Which, with Miss Stella's sympathetic approval, he did at once.

When a little later the guests had all gone, and "The Polly" was taking her white-winged way back to Killykinick with Dud, Jim, and Freddy; when the jewelled lights had gone out, and the party was over, and all was quiet on the starlit porch, Miss Stella returned Dan's watch and gave his message. Even the two grandmammas, being really grandmammas at heart, softened to it, and dad declared gruffly it had been a fool business altogether, while Polly flung herself sobbing into her godmother's arms.

"O Dan,--poor Dan! He is the nicest boy I ever saw,--the nicest and the kindest, Marraine! And now--now he will never come back here any more!"

"I don't think he will, Pollykins," was the low answer. "You see" (Marraine dropped a light kiss on the nestling curls), "he was a newsboy and a bootblack, and he does not deny it; while you--you, Pollykins--"
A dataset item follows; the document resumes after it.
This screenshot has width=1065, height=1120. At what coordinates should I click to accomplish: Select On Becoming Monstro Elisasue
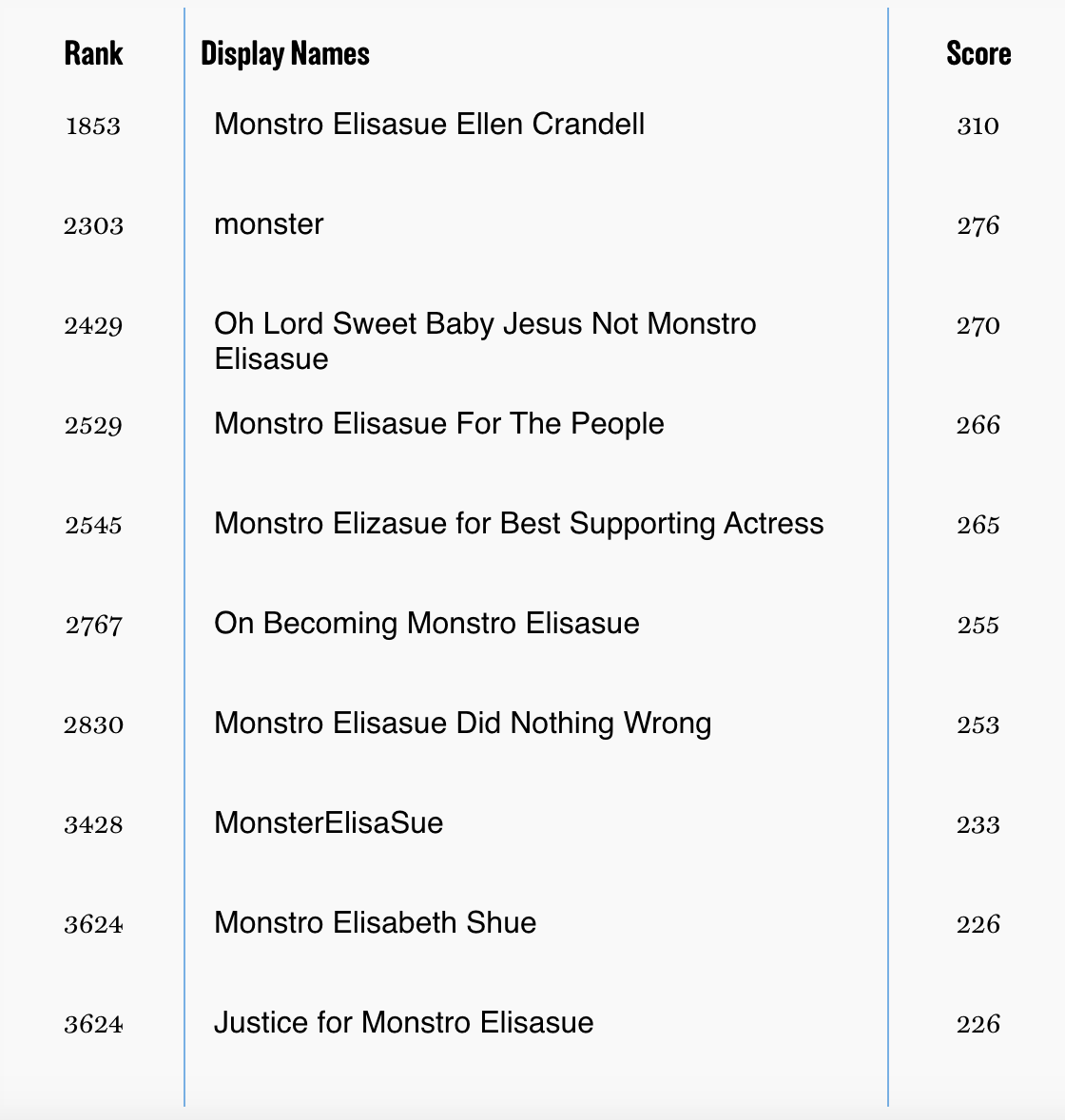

"Oh, I don't care, what he was!" interrupted Miss Polly, tempestuously,--"I don't care what he was. I took him for my real true friend, and I am not going to give up Dan as I gave up Meg Murray, Marraine." Polly tightened her clasp around Miss Stella's neck so she could whisper softly in her ear: "If he won't come back, you and I will go after him; won't we, Marraine?"

Meanwhile, with his head pillowed on a pile of fish nets--very different, we must confess, from the silken cushions of dad's pretty yacht,--and with old Neb drowsily watching her ragged sail, Dan was back again in his own line, beneath the guiding stars. It was a calm, beautiful night, and those stars were at their brightest. Even Neb's dull wits seemed to kindle under their radiance.

"You can steer 'most anywhere when they shine like that. Don't want none of these 'ere winking, blinking lights to show you the way," he said.

"But the trouble is they don't always shine," answered Dan.

"No," said Neb, slowly, "they don't; that's a fact. But they ain't ever really out, like menfolk's lights. The stars is always thar."